Buckets and Lightning Rods
My friend Brad Holtz used to run an event called COFES, and for a few years I helped out. One very cool part of the event was a series of five minute talks where the speakers presented an innovation that was the result of some unexpected combination of technologies and ideas.
We would all work hard to find, select, and coach people to give these five minute presentations, but Brad was unusually good at finding the most interesting technology innovations to bring to the conference. So one time I asked him about how he did it. He said he had a list of “buckets” and he would go “diving” into the buckets on a regular basis to see what he would find. A bucket might be another conference, or a magazine, or even a prodigiously interesting friend who he would call to catch up with.
This concept has stuck with me, and I’ve carried it into my work as a VC. I frequently go “bucket diving” to find the most interesting new technological innovations and hopefully meet the people who are bringing them to life.

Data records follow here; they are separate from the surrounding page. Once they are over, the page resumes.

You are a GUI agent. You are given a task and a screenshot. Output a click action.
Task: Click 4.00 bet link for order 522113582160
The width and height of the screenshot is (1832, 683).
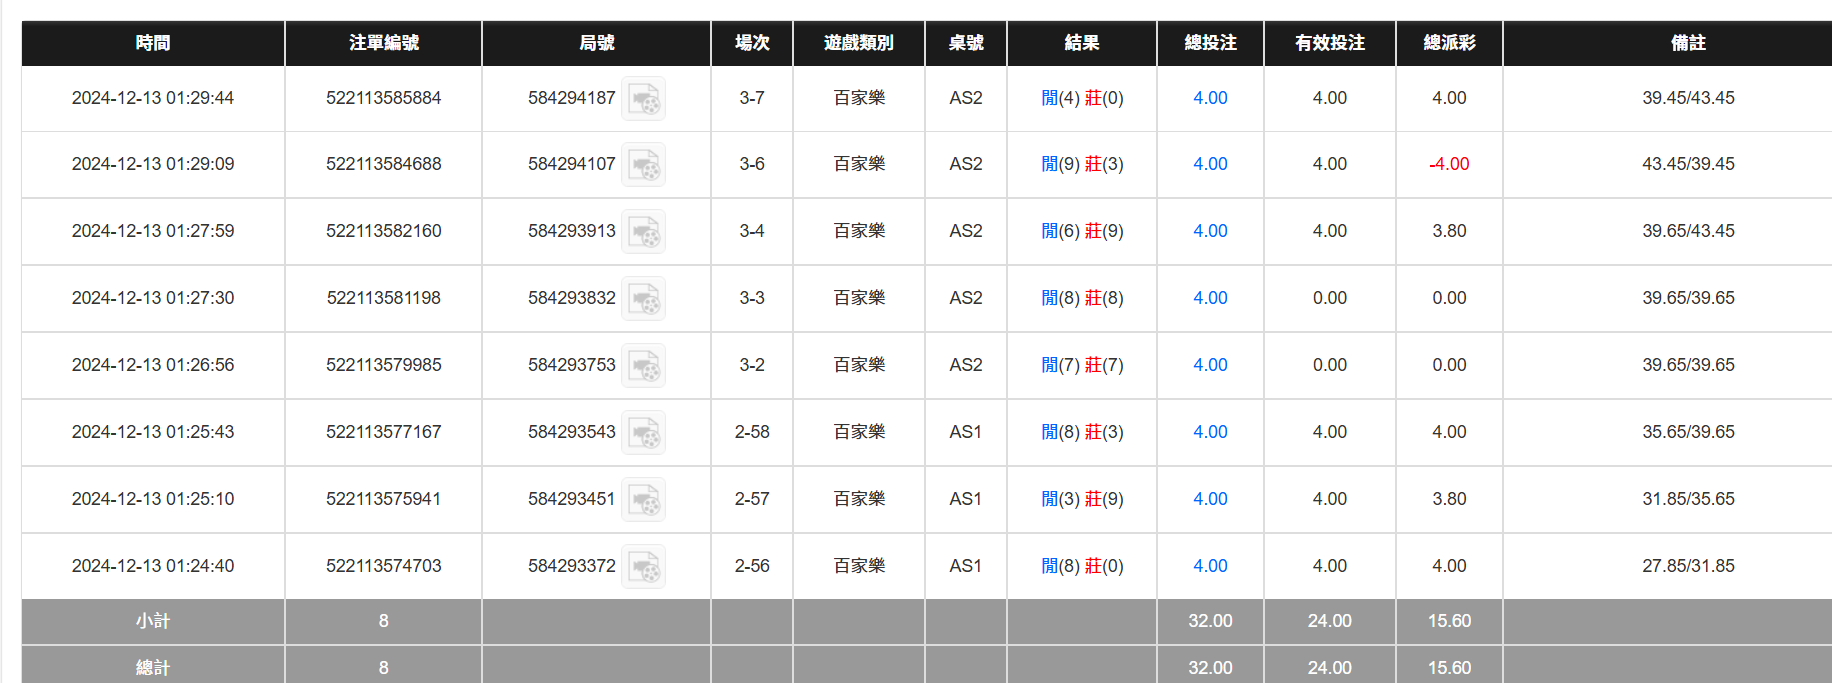(1210, 231)
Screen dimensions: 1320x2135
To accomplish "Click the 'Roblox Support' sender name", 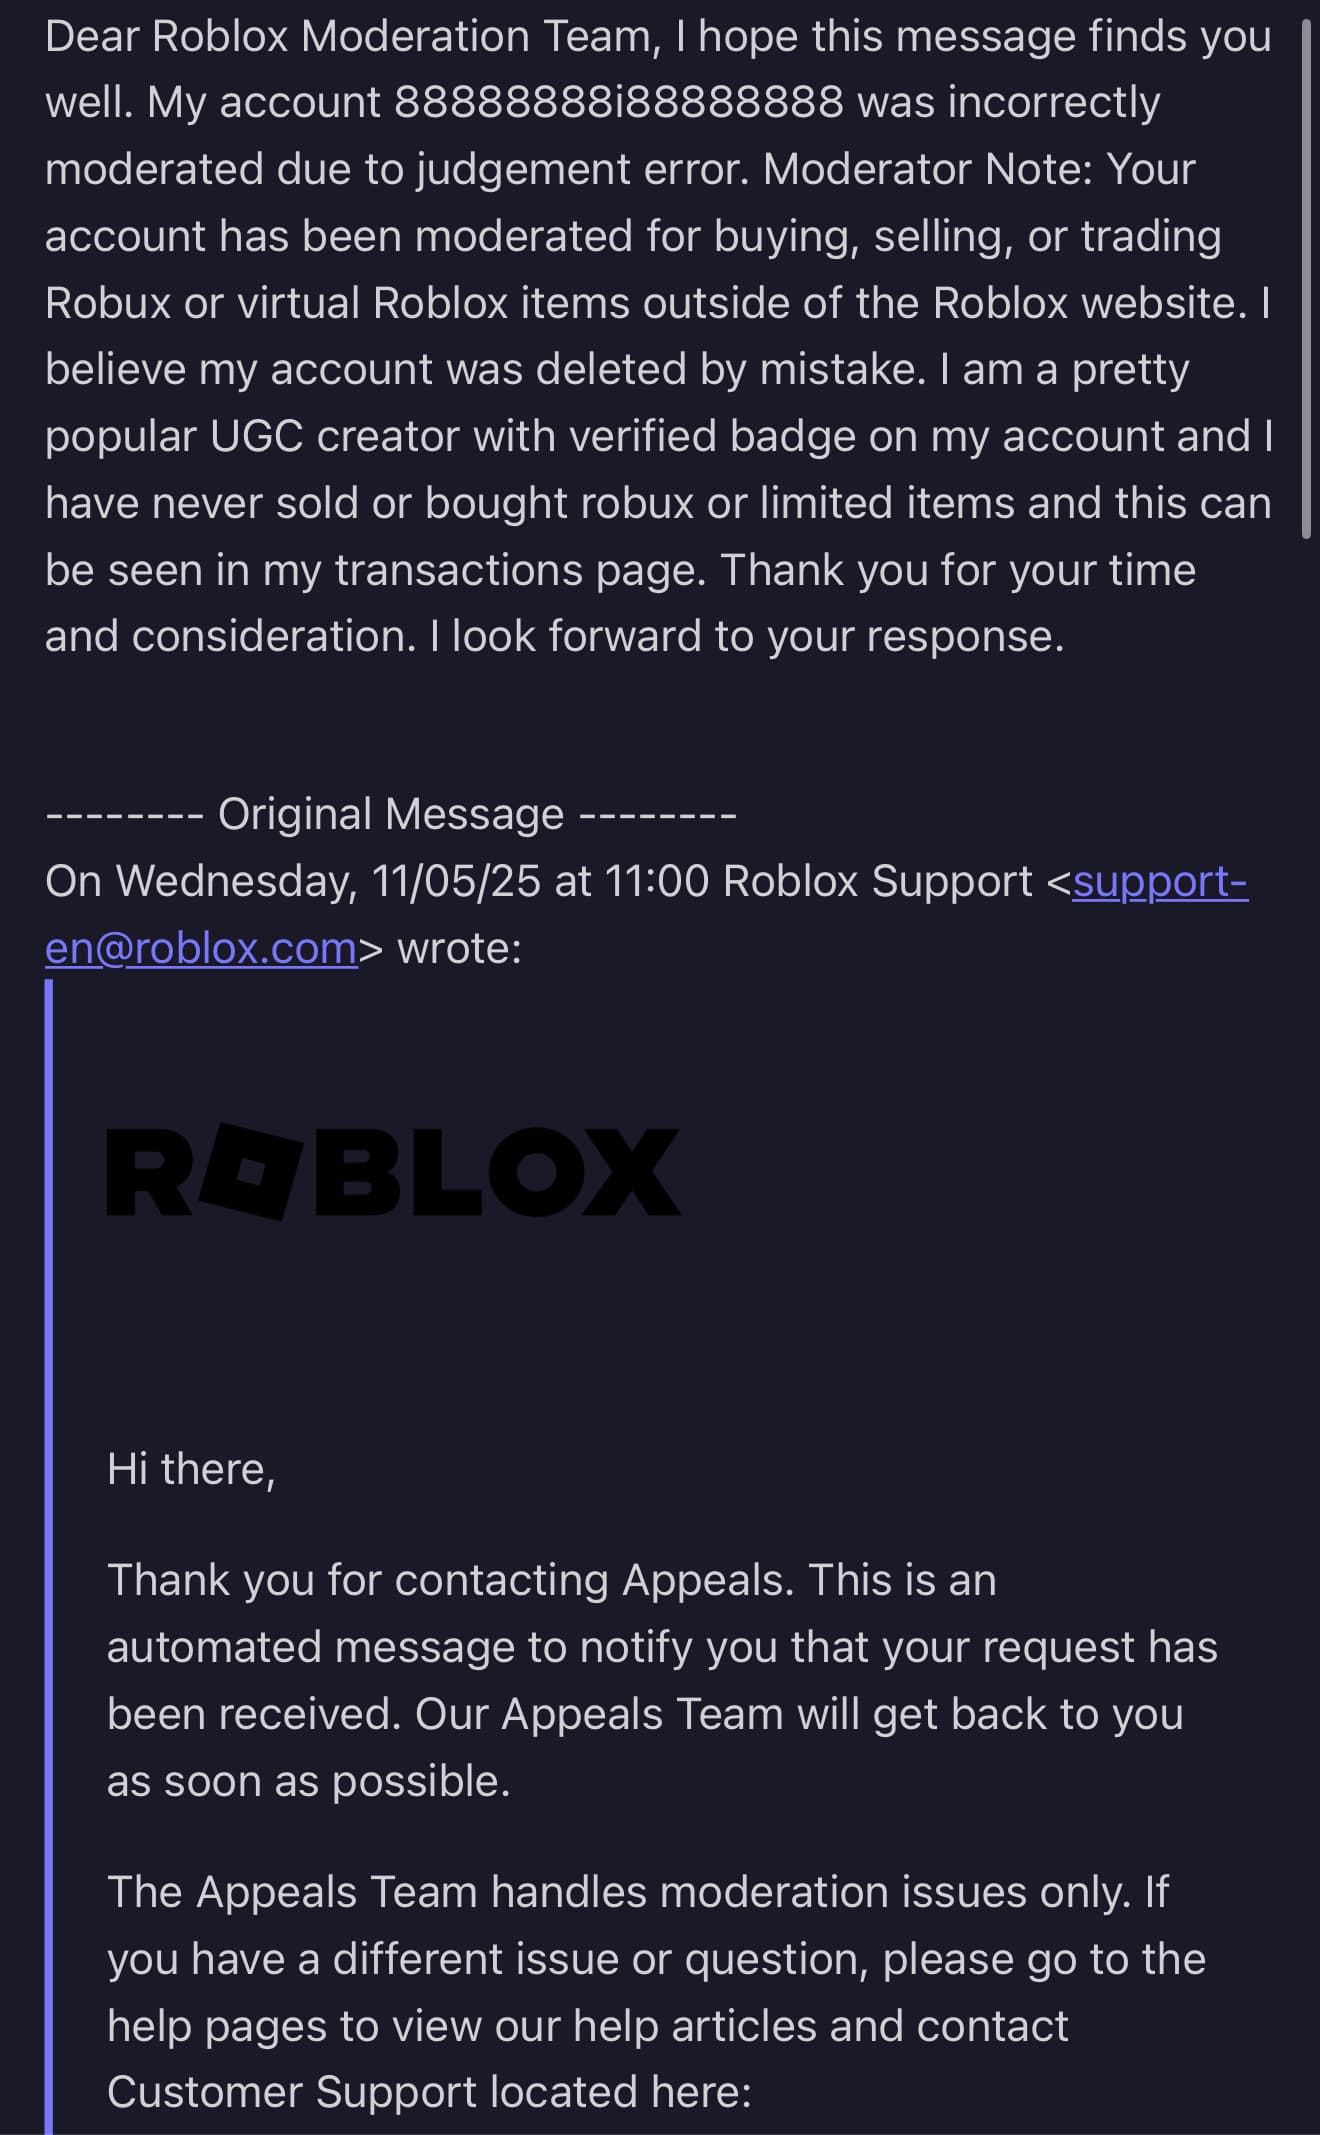I will (877, 882).
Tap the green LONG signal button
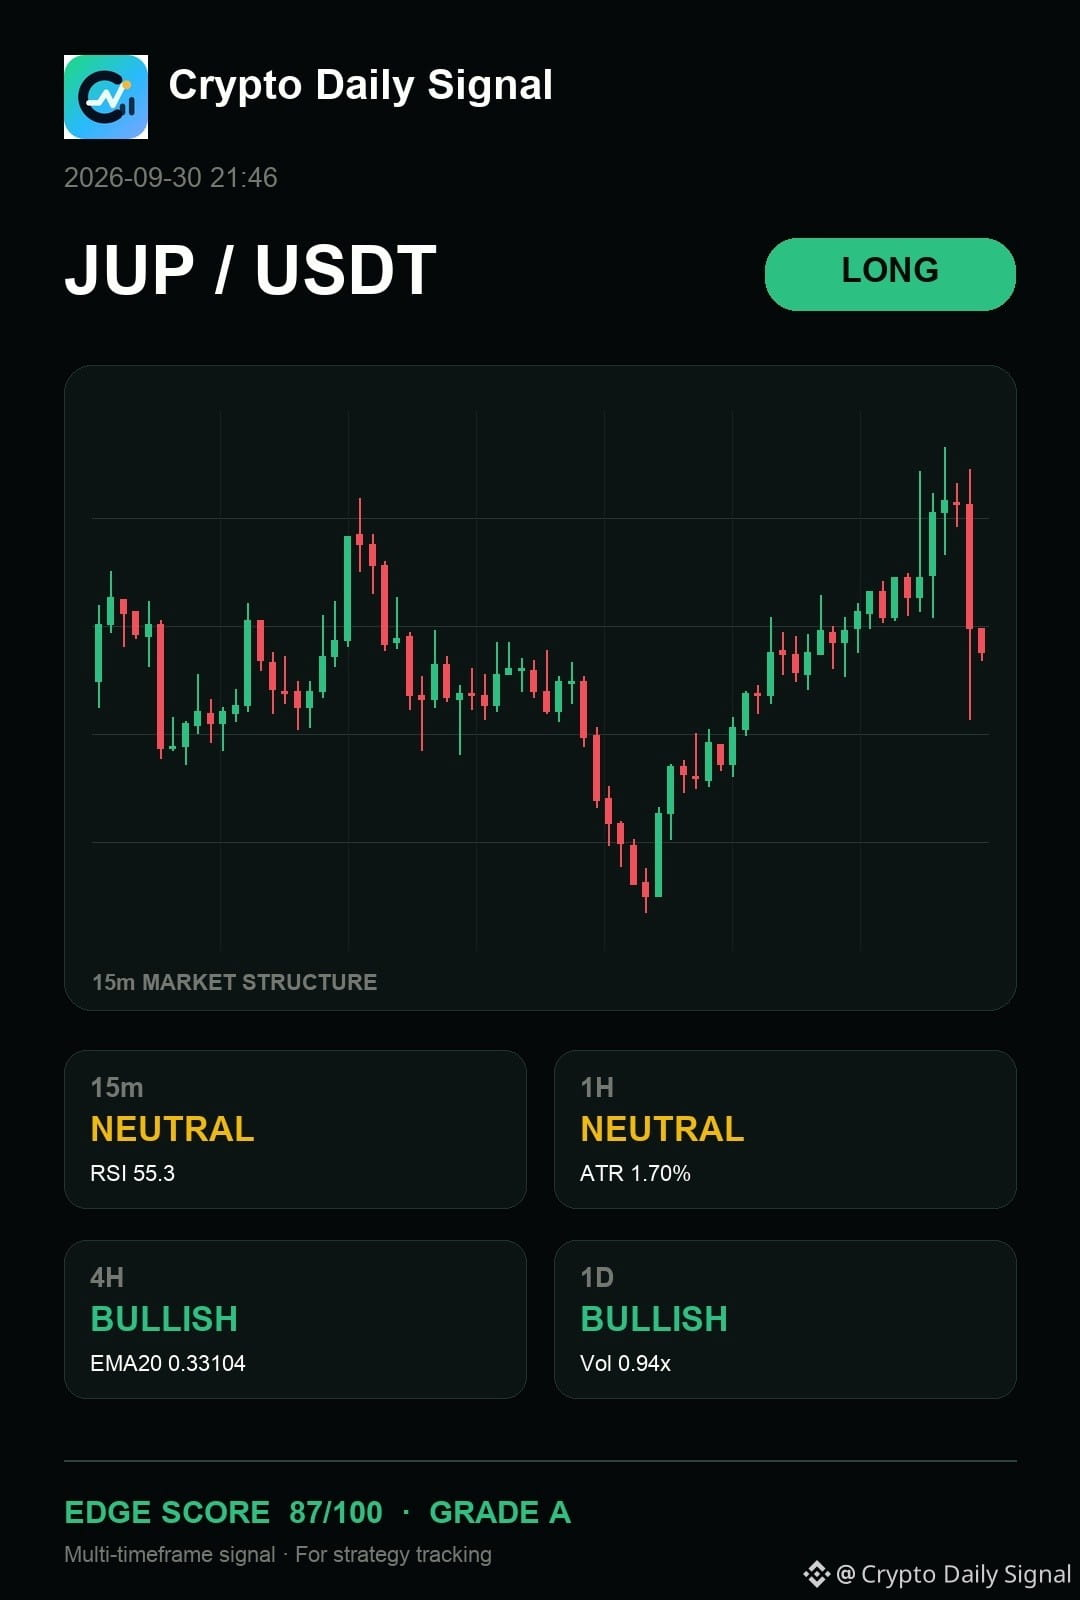 coord(890,274)
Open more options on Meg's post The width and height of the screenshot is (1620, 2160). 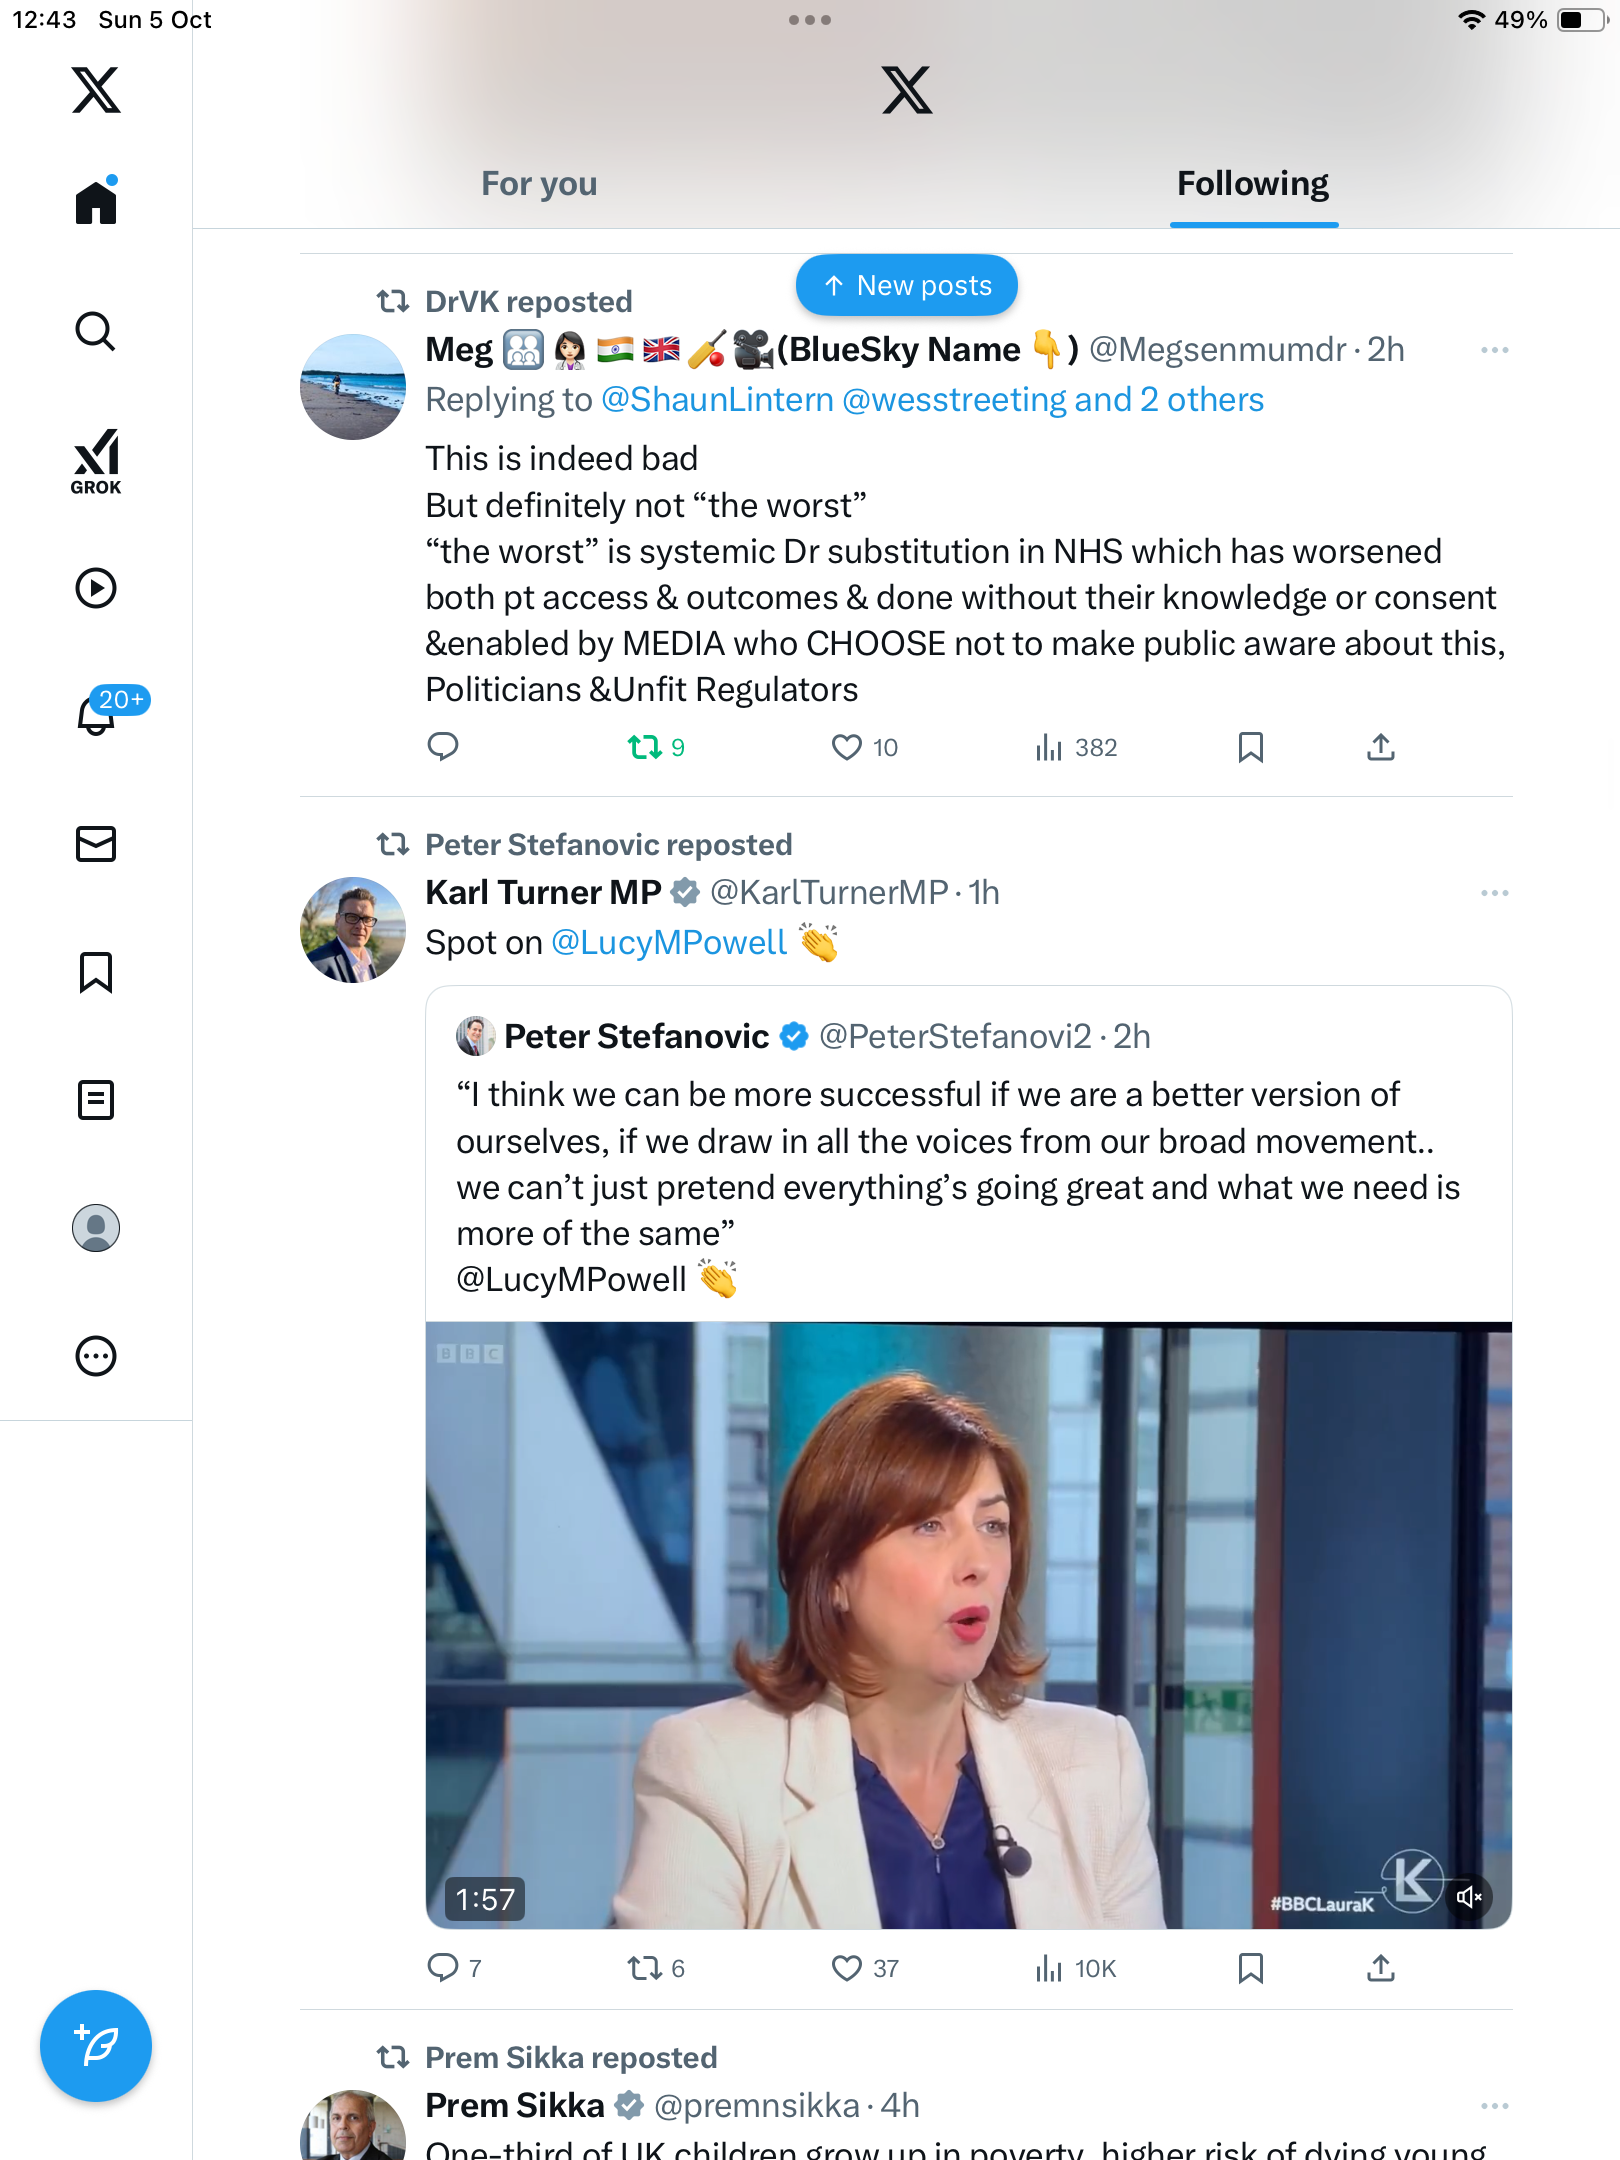coord(1494,350)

It’s an energizing practice and one that I think good VCs need to do in order to make sure they’re not just looking at the same opportunities as everyone else.
But funding entrepreneurs is a hard matching problem, and no amount of bucket diving will reveal everything I should know about. The other half of the equation is a “lightning rod” — something that you stick out there to attract the kind of things you want to see.
Blogging is the classic VC lightning rod, which has worked well for about as long as blogs have been around. But there are other lightning rods, too: speaking frequently at conferences in the field where you’d like to invest, contributing opinion pieces to publications in your industry like The Information, growing a TikTok channel with a Gen-Z take on VC, and hosting your own iconic retreats are other effective ways to put yourself out there.
The advantage of a lightning rod is that it can attract people you’d never find in a million years if you were looking. Put together with a regular practice of bucket diving, I think it makes a good strategy for staying plugged in to the most interesting technology and the most ambitious people.
I know the metaphors make little sense, and they make no sense whatsoever when you put them together. But this is how I think about it and for better or worse I find it useful.